**MATERIAL PROVIDED:**
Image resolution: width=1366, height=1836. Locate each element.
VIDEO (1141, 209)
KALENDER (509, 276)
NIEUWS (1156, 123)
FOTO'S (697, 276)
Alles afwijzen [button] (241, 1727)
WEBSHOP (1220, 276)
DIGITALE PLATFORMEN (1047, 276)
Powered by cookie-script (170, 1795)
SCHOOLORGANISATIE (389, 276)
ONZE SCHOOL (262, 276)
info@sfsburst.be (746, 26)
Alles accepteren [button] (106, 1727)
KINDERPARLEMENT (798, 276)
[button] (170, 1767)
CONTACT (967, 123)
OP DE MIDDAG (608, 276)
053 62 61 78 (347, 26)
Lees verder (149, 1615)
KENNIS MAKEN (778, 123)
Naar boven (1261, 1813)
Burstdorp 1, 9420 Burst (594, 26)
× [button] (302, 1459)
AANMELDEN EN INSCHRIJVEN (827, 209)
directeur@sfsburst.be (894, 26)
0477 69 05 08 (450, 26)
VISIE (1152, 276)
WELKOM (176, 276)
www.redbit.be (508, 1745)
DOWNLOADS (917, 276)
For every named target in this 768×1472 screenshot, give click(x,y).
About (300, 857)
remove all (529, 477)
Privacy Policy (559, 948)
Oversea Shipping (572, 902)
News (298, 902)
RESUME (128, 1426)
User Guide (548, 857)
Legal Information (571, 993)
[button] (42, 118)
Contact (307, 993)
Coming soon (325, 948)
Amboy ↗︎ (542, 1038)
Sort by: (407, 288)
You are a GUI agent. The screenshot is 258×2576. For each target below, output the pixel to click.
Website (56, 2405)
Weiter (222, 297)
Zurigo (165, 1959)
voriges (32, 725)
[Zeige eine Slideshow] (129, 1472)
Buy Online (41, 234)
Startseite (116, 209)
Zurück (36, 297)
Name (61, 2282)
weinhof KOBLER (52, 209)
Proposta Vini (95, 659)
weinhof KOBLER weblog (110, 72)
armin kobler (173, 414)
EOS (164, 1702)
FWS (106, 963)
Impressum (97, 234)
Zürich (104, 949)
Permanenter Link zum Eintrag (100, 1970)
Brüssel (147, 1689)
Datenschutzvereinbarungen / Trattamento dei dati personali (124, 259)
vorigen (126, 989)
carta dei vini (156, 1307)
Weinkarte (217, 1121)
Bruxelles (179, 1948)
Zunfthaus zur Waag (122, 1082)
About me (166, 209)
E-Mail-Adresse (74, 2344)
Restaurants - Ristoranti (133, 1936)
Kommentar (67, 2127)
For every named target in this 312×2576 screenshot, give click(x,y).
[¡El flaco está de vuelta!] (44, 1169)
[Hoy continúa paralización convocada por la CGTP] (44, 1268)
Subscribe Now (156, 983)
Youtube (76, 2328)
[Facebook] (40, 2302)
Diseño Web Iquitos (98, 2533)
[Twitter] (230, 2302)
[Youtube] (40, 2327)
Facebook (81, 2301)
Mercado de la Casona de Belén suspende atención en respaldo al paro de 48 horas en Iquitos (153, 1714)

**TASK TO COMPLETE:** Without changing a word, write out each entry again.

**OUTPUT FOR THIS EXERCISE:**
Image resolution: width=1366, height=1836. Locate each element.
VIDEO (1141, 209)
KALENDER (509, 276)
NIEUWS (1156, 123)
FOTO'S (697, 276)
Alles afwijzen [button] (241, 1727)
WEBSHOP (1220, 276)
DIGITALE PLATFORMEN (1047, 276)
Powered by cookie-script (170, 1795)
SCHOOLORGANISATIE (389, 276)
ONZE SCHOOL (262, 276)
info@sfsburst.be (746, 26)
Alles accepteren [button] (106, 1727)
KINDERPARLEMENT (798, 276)
[button] (170, 1767)
CONTACT (967, 123)
OP DE MIDDAG (608, 276)
053 62 61 78 (347, 26)
Lees verder (149, 1615)
KENNIS MAKEN (778, 123)
Naar boven (1261, 1813)
Burstdorp 1, 9420 Burst (594, 26)
× [button] (302, 1459)
AANMELDEN EN INSCHRIJVEN (827, 209)
directeur@sfsburst.be (894, 26)
0477 69 05 08 (450, 26)
VISIE (1152, 276)
WELKOM (176, 276)
www.redbit.be (508, 1745)
DOWNLOADS (917, 276)
For every named target in this 768×1472 screenshot, give click(x,y).
About (300, 857)
remove all (529, 477)
Privacy Policy (559, 948)
Oversea Shipping (572, 902)
News (298, 902)
RESUME (128, 1426)
User Guide (548, 857)
Legal Information (571, 993)
[button] (42, 118)
Contact (307, 993)
Coming soon (325, 948)
Amboy ↗︎ (542, 1038)
Sort by: (407, 288)
You are a GUI agent. The screenshot is 258×2576. For each target below, output the pixel to click.
Website (56, 2405)
Weiter (222, 297)
Zurigo (165, 1959)
voriges (32, 725)
[Zeige eine Slideshow] (129, 1472)
Buy Online (41, 234)
Startseite (116, 209)
Zurück (36, 297)
Name (61, 2282)
weinhof KOBLER (52, 209)
Proposta Vini (95, 659)
weinhof KOBLER weblog (110, 72)
armin kobler (173, 414)
EOS (164, 1702)
FWS (106, 963)
Impressum (97, 234)
Zürich (104, 949)
Permanenter Link zum Eintrag (100, 1970)
Brüssel (147, 1689)
Datenschutzvereinbarungen / Trattamento dei dati personali (124, 259)
vorigen (126, 989)
carta dei vini (156, 1307)
Weinkarte (217, 1121)
Bruxelles (179, 1948)
Zunfthaus zur Waag (122, 1082)
About me (166, 209)
E-Mail-Adresse (74, 2344)
Restaurants - Ristoranti (133, 1936)
Kommentar (67, 2127)
For every named target in this 312×2576 screenshot, give click(x,y).
[¡El flaco está de vuelta!] (44, 1169)
[Hoy continúa paralización convocada por la CGTP] (44, 1268)
Subscribe Now (156, 983)
Youtube (76, 2328)
[Facebook] (40, 2302)
Diseño Web Iquitos (98, 2533)
[Twitter] (230, 2302)
[Youtube] (40, 2327)
Facebook (81, 2301)
Mercado de la Casona de Belén suspende atención en respaldo al paro de 48 horas en Iquitos (153, 1714)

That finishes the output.